### WHAT TO WORK ON
The word "Open" marks the lines to find; copy every such line from the data below.

### DATA FOR REVIEW
========================================

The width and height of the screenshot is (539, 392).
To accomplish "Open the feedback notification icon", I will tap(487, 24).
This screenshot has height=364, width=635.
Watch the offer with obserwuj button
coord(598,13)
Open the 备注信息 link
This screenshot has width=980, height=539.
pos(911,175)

========================================

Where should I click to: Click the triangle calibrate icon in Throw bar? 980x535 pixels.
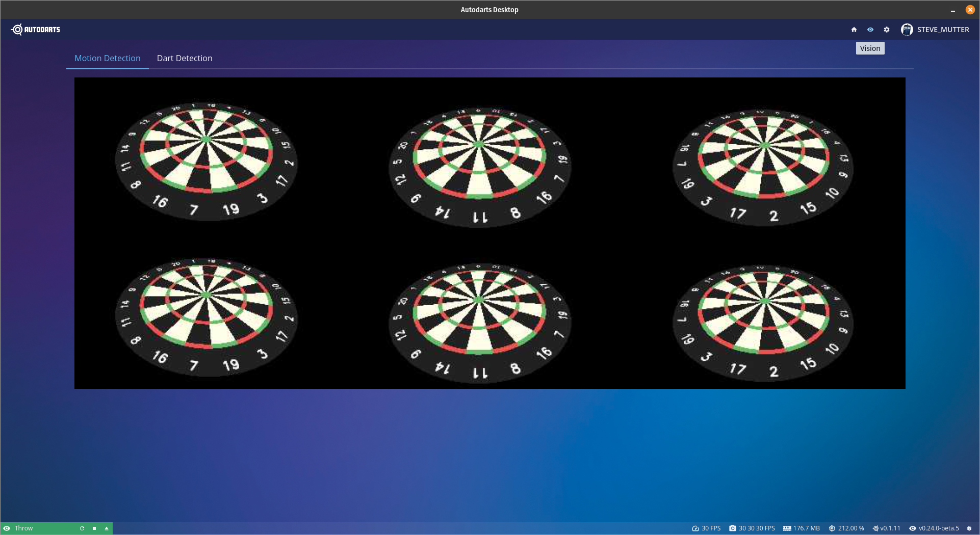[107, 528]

========================================

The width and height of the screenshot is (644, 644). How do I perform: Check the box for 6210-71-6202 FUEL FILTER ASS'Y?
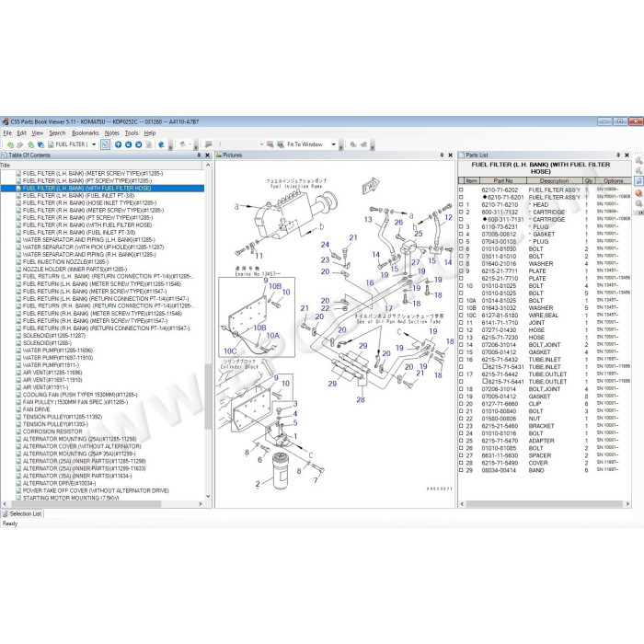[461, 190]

========================================

### TASK RESULT
To accomplish "Open the feedback notification icon", I will tap(487, 24).
Open the 备注信息 link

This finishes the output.